Asked — Edited

Microsoft Cognitive Speech - Text To Speech

Hello y'all, I've created a C# project and I'm already able to do basically the same as the Bing Speech Recognition plugin does, but I also need to make my EZ-B (JD) "speaks" in another language. I've installed a Microsoft voice, but that's a pretty bad one, and the Azure platform offers two very nice voices to be used.

Right now I'm stuck with how I send the voice received from Azure to the EZ-B. Azure offers a variety of audio formats.

Has anyone tried this before? I've gone through some of the tutorials in the SDK but couldn't find one that does something like that.

Thanks! Gilvan


ARC Pro

Upgrade to ARC Pro

Harnessing the power of ARC Pro, your robot can be more than just a simple automated machine.

#1  

HTML5 Speech Synthesis works pretty good and has a variety of voices to offer...

https://stackoverflow.com/questions/25336428/html5-speech-synthesis?rq=1

#2  

This would be the full documentation

https://dvcs.w3.org/hg/speech-api/raw-file/tip/speechapi.html

#3  

Thanks @Mickey666Maus, that sounds great. But my question is on how to send the audio received to the EZ-B. I guess I'd have the same problem there.

PRO
USA
#4  

@Gilvan,

Check the UniversalBot code http://synthiam.com/Products/ARC

Browsing the code you have information needed to send the sound data to EZB.

I've done that before, but i can't find the code.

PRO
USA
#5  

This is related to the Microsoft Cognitive API, maybe DJ is working or will be working to support that feature too.

@DJ ?

PRO
USA
#6  

@Mickey666Maus,

The api you mentioned

javascript example code:


var speech = new SpeechSynthesisUtterance('Ola Brazil!');
speech.lang = 'pt-BR';
window.speechSynthesis.speak(speech);

is only supported within the browser (not all) although chrome handles pretty well.

some complains: http://ejb.github.io/2015/06/07/html5-speech-synthesis-api.html

even if you manage to launch the chrome engine (v8) like ARC does with blocky editor, you don't have a way to extract the voice sound.

https://stackoverflow.com/questions/21905583/record-html5-speechsynthesisutterance-generated-speech-to-file

Still a neat idea for the web...

#7  

@ptp the api works quiet well...and to me it is kind of a good work around to get different voices and languages going. But you are totally right, it is only working from within a browser, so I was kind of pointing to the wrong direction I guess!

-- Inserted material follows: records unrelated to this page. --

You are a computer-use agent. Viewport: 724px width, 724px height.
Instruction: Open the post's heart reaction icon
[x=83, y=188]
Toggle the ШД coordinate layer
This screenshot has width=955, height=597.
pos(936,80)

This is a working example of a web based client! Which can also send data over to ARC, but cannot be called from within ARC!

http://www.downtown-tattoo.de/robotics/test123.html

#8  

To connect to the ARCs server you would just have to make an XMLHttpRequest(); to call eg a ControlCommand() in ARC...

But the limitation is clearly that ARC cannot send data to the browser I guess? At least I did not find a solution on this! :)

PRO
Synthiam
#9  

I updated the plugin tutorial to include instructions on how to output audio: https://synthiam.com/Tutorials/UserTutorials/146/24

I also created a plugin with complete example and source code: https://synthiam.com/redirect/legacy?table=plugin&id=202

PRO
USA
#10  

DJ,

Nice!

Do you have plans to add the Microsoft TTS Bing TTS feature to the existent plugin i.e. (EZ-Robot Bing plugin) ?

*** EDITED ***

PRO
Synthiam
#11  

Microsoft TTS? As in the speech synthesis? It has an output stream... Just do this..


      using (MemoryStream s = EZBManager.EZBs[0].SpeechSynth.SayToStream("I am speaking out of the EZ-B))
        EZBManager.EZBs[0].SoundV4.PlayData(s);

PRO
USA
#12  

@DJ,

Not that.

This: https://docs.microsoft.com/en-us/azure/cognitive-services/speech/api-reference-rest/bingvoiceoutput

PRO
USA
#13  

@Mickey666Maus,

you are mixing up concepts.

Quote:

http://www.downtown-tattoo.de/robotics/test123.html

I checked the Javascript code and runs on the browser the speech recognition and tts, after the speech recognition is done the browser calls api.ai.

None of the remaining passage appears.